- Aim of the exercise
For the entries below, return the line holding "700x622 pixels." together with all lines after it, unchanged, and leave every picture out.

- Exercise input
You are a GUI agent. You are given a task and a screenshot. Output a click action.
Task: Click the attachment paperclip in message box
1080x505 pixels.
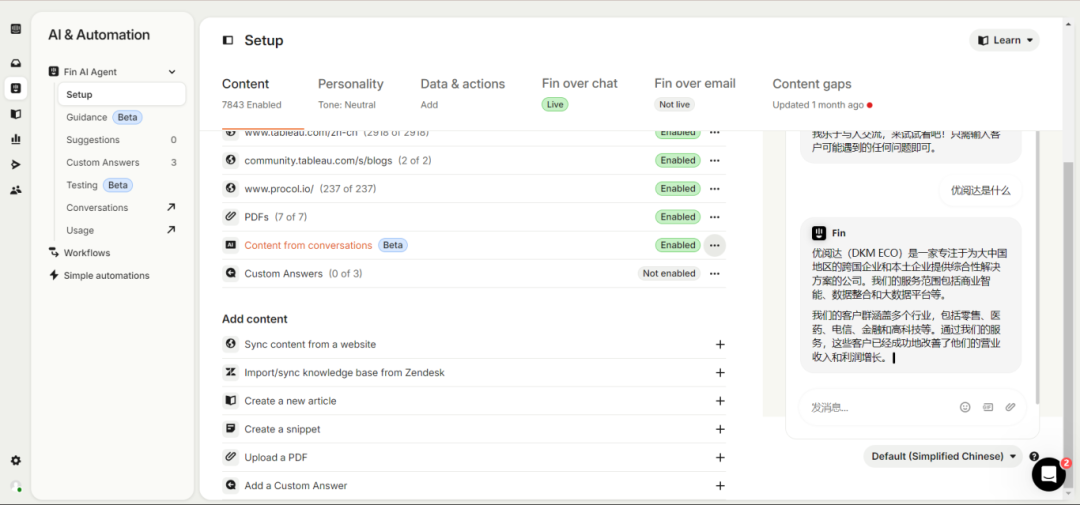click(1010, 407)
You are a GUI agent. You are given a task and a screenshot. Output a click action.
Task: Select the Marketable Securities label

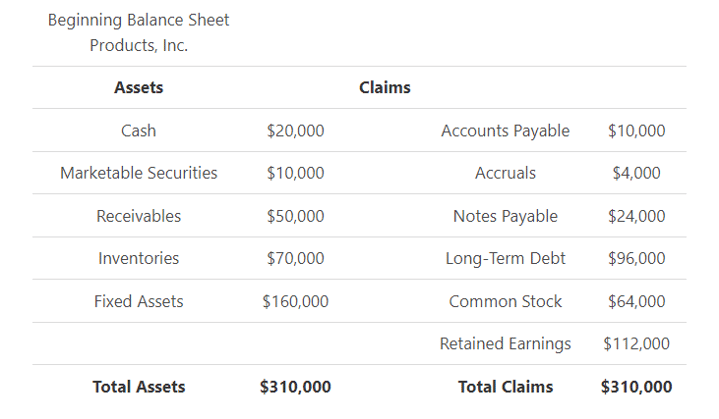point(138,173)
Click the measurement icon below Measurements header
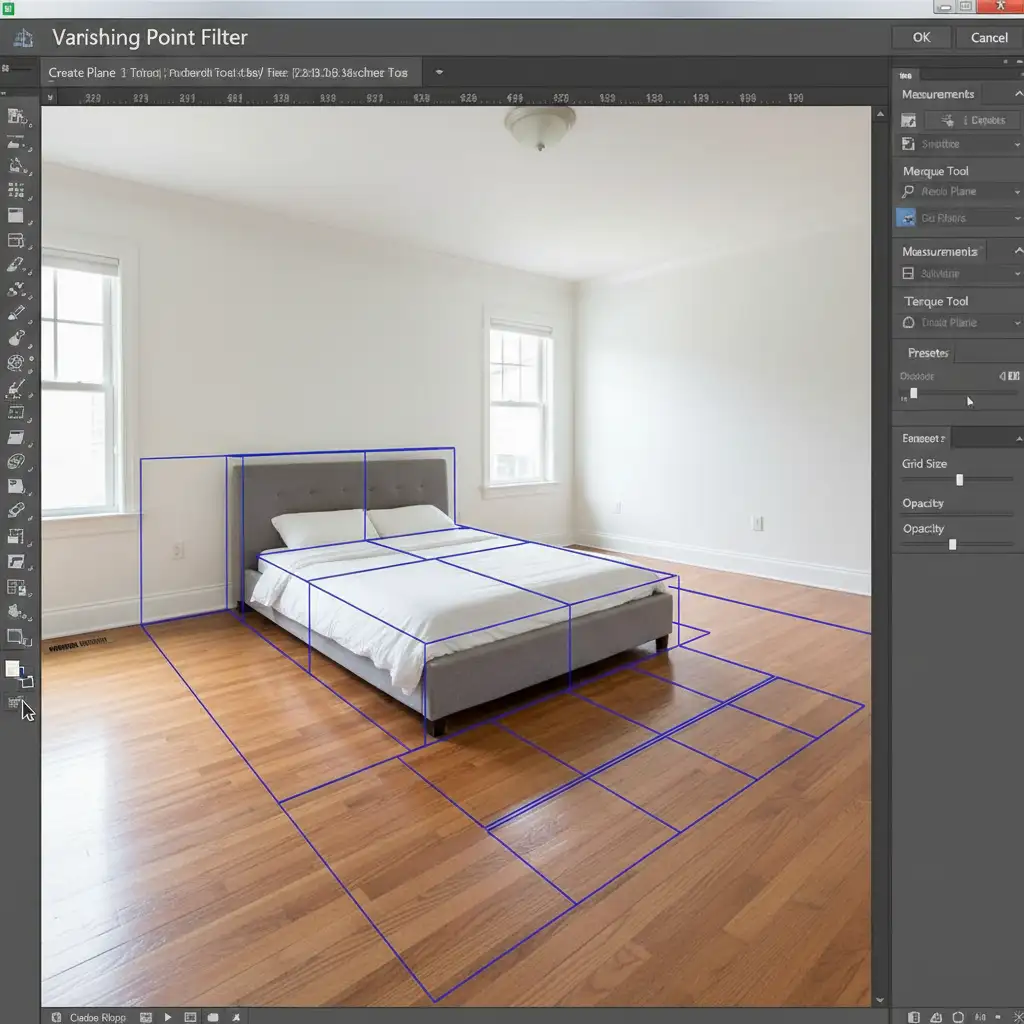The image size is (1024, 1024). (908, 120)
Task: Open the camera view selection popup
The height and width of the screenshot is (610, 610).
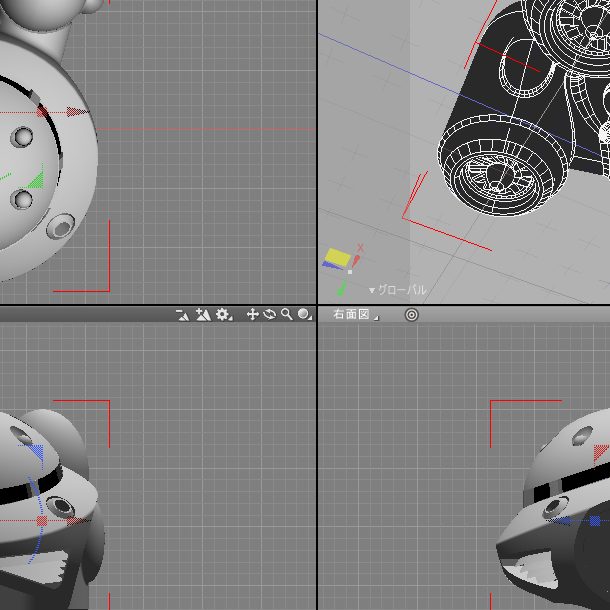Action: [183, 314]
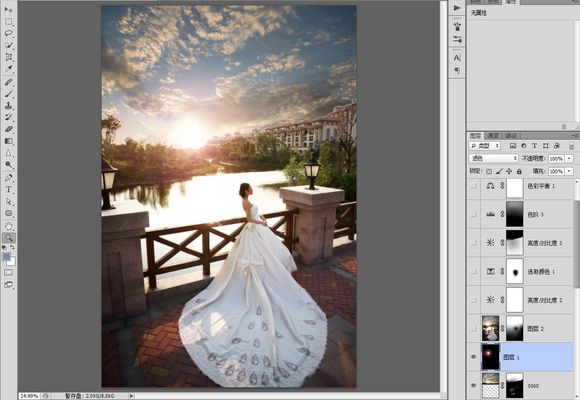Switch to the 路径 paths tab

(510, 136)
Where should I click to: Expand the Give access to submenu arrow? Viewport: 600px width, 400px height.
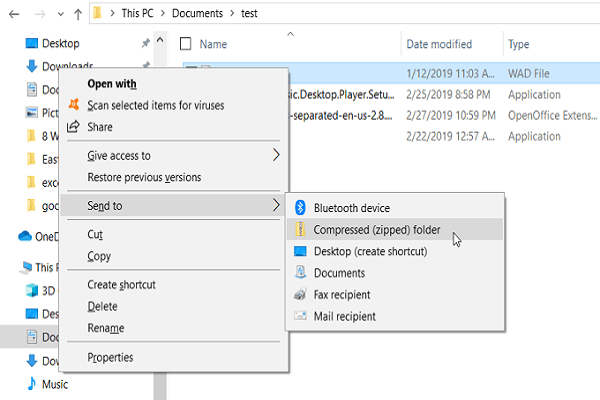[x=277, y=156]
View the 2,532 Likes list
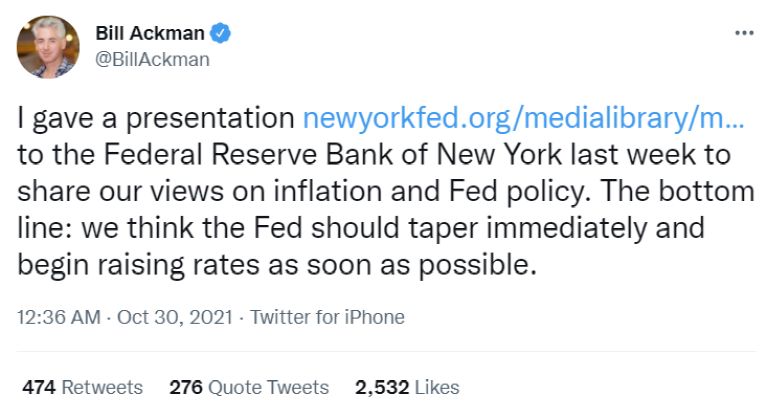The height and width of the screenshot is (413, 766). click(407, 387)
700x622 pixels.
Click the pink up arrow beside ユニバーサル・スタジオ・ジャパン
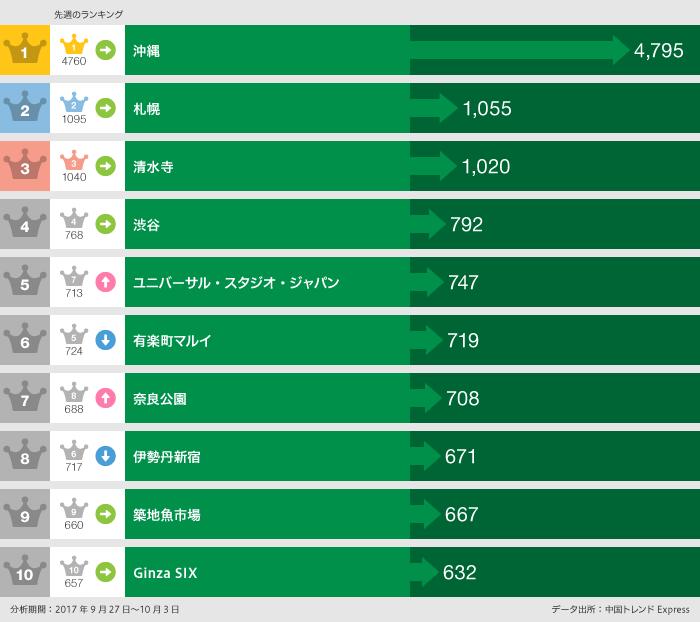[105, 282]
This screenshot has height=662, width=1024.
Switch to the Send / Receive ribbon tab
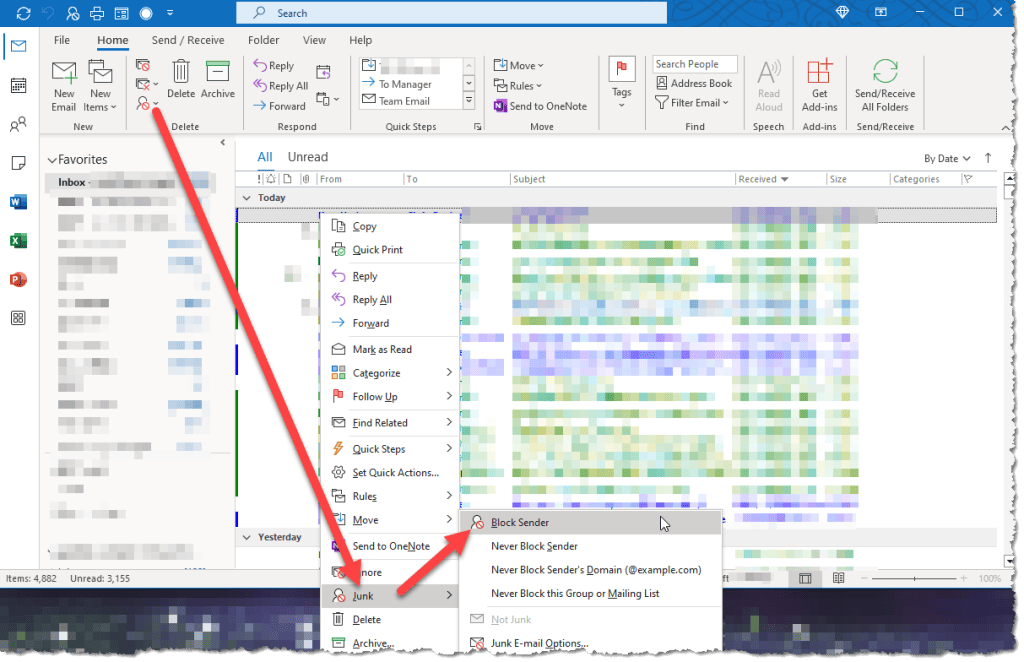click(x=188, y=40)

- Your solution
700x622 pixels.
Click the pink up arrow beside ユニバーサル・スタジオ・ジャパン
[105, 282]
This screenshot has height=662, width=1024.
Switch to the Send / Receive ribbon tab
click(x=188, y=40)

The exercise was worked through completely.